■ **Extracted entries**:
────────────────────

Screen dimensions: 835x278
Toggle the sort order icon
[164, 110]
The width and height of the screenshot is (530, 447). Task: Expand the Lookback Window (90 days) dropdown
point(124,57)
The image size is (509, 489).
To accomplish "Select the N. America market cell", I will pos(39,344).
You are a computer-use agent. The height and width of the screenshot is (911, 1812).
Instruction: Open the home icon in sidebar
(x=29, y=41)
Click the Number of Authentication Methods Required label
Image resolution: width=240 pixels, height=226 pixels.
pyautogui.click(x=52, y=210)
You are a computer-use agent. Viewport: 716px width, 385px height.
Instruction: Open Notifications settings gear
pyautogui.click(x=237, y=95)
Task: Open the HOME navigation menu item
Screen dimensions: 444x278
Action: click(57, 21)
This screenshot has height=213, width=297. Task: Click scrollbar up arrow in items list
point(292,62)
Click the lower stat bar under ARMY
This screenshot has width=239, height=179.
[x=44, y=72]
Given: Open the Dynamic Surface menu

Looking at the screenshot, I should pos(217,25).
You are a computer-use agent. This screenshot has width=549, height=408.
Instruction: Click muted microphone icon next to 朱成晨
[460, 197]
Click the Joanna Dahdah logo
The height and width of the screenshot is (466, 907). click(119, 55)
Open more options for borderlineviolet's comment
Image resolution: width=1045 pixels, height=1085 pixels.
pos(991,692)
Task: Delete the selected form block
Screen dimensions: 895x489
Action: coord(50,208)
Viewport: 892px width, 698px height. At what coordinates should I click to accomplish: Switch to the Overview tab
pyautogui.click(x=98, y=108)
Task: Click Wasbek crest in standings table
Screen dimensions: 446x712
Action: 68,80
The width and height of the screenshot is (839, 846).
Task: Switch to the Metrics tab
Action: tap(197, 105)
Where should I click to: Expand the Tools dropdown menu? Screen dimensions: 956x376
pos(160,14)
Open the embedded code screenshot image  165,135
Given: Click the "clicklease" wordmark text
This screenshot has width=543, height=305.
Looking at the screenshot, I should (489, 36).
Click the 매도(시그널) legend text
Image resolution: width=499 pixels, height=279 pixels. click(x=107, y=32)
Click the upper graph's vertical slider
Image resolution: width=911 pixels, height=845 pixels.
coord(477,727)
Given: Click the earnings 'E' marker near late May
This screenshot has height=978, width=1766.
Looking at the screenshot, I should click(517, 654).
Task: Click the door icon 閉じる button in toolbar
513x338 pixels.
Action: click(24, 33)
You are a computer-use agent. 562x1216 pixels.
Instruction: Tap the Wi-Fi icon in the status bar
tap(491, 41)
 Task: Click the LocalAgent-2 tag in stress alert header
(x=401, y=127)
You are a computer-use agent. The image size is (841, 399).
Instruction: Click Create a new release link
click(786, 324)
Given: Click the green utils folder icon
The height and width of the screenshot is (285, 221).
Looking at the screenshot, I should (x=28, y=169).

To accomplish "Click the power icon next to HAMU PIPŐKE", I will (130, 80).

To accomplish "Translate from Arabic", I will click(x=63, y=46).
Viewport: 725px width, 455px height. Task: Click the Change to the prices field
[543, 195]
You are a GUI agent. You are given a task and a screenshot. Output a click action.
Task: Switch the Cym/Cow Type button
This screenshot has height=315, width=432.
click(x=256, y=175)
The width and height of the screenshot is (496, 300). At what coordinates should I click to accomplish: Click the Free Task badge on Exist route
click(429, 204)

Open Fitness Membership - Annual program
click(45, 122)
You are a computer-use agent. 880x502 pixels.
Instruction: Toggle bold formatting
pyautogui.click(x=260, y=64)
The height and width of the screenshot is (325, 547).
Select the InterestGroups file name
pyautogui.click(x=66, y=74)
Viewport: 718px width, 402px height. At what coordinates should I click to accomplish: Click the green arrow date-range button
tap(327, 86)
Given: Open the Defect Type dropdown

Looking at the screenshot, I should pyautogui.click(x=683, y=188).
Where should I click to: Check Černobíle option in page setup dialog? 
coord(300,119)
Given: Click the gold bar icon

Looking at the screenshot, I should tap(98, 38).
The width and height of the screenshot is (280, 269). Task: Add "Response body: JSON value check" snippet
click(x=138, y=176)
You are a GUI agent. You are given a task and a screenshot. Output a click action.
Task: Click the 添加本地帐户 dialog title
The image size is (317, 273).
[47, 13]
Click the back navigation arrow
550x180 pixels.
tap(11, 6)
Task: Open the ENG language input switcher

────────────────────

■ **Work to be completed**: All entries above should be duplicated exactly, none omitted.

■ **Exercise solution**:
Screen dimensions: 835x278
Toggle the sort order icon
[164, 110]
The width and height of the screenshot is (530, 447). Task: Expand the Lookback Window (90 days) dropdown
point(124,57)
The image size is (509, 489).
To accomplish "Select the N. America market cell", I will pos(39,344).
You are a computer-use agent. The height and width of the screenshot is (911, 1812).
Instruction: Open the home icon in sidebar
(x=29, y=41)
Click the Number of Authentication Methods Required label
Image resolution: width=240 pixels, height=226 pixels.
pyautogui.click(x=52, y=210)
You are a computer-use agent. Viewport: 716px width, 385px height.
Instruction: Open Notifications settings gear
pyautogui.click(x=237, y=95)
Task: Open the HOME navigation menu item
Screen dimensions: 444x278
Action: click(57, 21)
This screenshot has height=213, width=297. Task: Click scrollbar up arrow in items list
point(292,62)
Click the lower stat bar under ARMY
This screenshot has width=239, height=179.
[x=44, y=72]
Given: Open the Dynamic Surface menu

Looking at the screenshot, I should pos(217,25).
You are a computer-use agent. This screenshot has width=549, height=408.
Instruction: Click muted microphone icon next to 朱成晨
[460, 197]
Click the Joanna Dahdah logo
The height and width of the screenshot is (466, 907). click(119, 55)
Open more options for borderlineviolet's comment
Image resolution: width=1045 pixels, height=1085 pixels.
pos(991,692)
Task: Delete the selected form block
Screen dimensions: 895x489
Action: coord(50,208)
Viewport: 892px width, 698px height. At what coordinates should I click to accomplish: Switch to the Overview tab
pyautogui.click(x=98, y=108)
Task: Click Wasbek crest in standings table
Screen dimensions: 446x712
Action: 68,80
The width and height of the screenshot is (839, 846).
Task: Switch to the Metrics tab
Action: tap(197, 105)
Where should I click to: Expand the Tools dropdown menu? Screen dimensions: 956x376
pos(160,14)
Open the embedded code screenshot image  165,135
Given: Click the "clicklease" wordmark text
This screenshot has width=543, height=305.
Looking at the screenshot, I should (489, 36).
Click the 매도(시그널) legend text
Image resolution: width=499 pixels, height=279 pixels. click(x=107, y=32)
Click the upper graph's vertical slider
Image resolution: width=911 pixels, height=845 pixels.
coord(477,727)
Given: Click the earnings 'E' marker near late May
This screenshot has height=978, width=1766.
Looking at the screenshot, I should click(517, 654).
Task: Click the door icon 閉じる button in toolbar
513x338 pixels.
Action: click(24, 33)
You are a computer-use agent. 562x1216 pixels.
Instruction: Tap the Wi-Fi icon in the status bar
tap(491, 41)
 Task: Click the LocalAgent-2 tag in stress alert header
(x=401, y=127)
You are a computer-use agent. The image size is (841, 399).
Instruction: Click Create a new release link
click(786, 324)
Given: Click the green utils folder icon
The height and width of the screenshot is (285, 221).
Looking at the screenshot, I should (x=28, y=169).

To accomplish "Click the power icon next to HAMU PIPŐKE", I will (130, 80).

To accomplish "Translate from Arabic", I will click(x=63, y=46).
Viewport: 725px width, 455px height. Task: Click the Change to the prices field
[543, 195]
You are a GUI agent. You are given a task and a screenshot. Output a click action.
Task: Switch the Cym/Cow Type button
This screenshot has height=315, width=432.
click(x=256, y=175)
The width and height of the screenshot is (496, 300). At what coordinates should I click to accomplish: Click the Free Task badge on Exist route
click(429, 204)

Open Fitness Membership - Annual program
click(45, 122)
You are a computer-use agent. 880x502 pixels.
Instruction: Toggle bold formatting
pyautogui.click(x=260, y=64)
The height and width of the screenshot is (325, 547).
Select the InterestGroups file name
pyautogui.click(x=66, y=74)
Viewport: 718px width, 402px height. At what coordinates should I click to accomplish: Click the green arrow date-range button
tap(327, 86)
Given: Open the Defect Type dropdown

Looking at the screenshot, I should pyautogui.click(x=683, y=188).
Where should I click to: Check Černobíle option in page setup dialog? 
coord(300,119)
Given: Click the gold bar icon

Looking at the screenshot, I should tap(98, 38).
The width and height of the screenshot is (280, 269). Task: Add "Response body: JSON value check" snippet
click(x=138, y=176)
You are a GUI agent. You are given a task and a screenshot. Output a click action.
Task: Click the 添加本地帐户 dialog title
The image size is (317, 273).
[47, 13]
Click the back navigation arrow
550x180 pixels.
tap(11, 6)
Task: Open the ENG language input switcher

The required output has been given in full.